Exercise materials section start

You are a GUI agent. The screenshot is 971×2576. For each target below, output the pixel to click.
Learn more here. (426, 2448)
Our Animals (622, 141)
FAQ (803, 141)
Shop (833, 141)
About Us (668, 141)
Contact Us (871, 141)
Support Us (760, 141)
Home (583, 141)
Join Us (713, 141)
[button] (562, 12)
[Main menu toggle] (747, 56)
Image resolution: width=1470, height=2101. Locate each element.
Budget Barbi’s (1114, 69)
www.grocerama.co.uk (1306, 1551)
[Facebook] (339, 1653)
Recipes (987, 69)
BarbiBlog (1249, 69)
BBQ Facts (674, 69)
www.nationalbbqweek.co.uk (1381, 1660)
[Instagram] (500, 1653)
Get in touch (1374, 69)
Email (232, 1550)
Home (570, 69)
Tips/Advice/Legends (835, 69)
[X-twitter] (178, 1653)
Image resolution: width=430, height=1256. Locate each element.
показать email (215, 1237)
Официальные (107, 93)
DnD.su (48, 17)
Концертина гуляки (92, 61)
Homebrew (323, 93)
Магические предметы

Exercise materials section end

**Exercise prompt**
For the string "element", go through the entries above and copy each line where it occurs.

**Written response**
Image resolution: width=1470, height=2101. Locate each element.
Image resolution: width=430, height=1256. Locate each element.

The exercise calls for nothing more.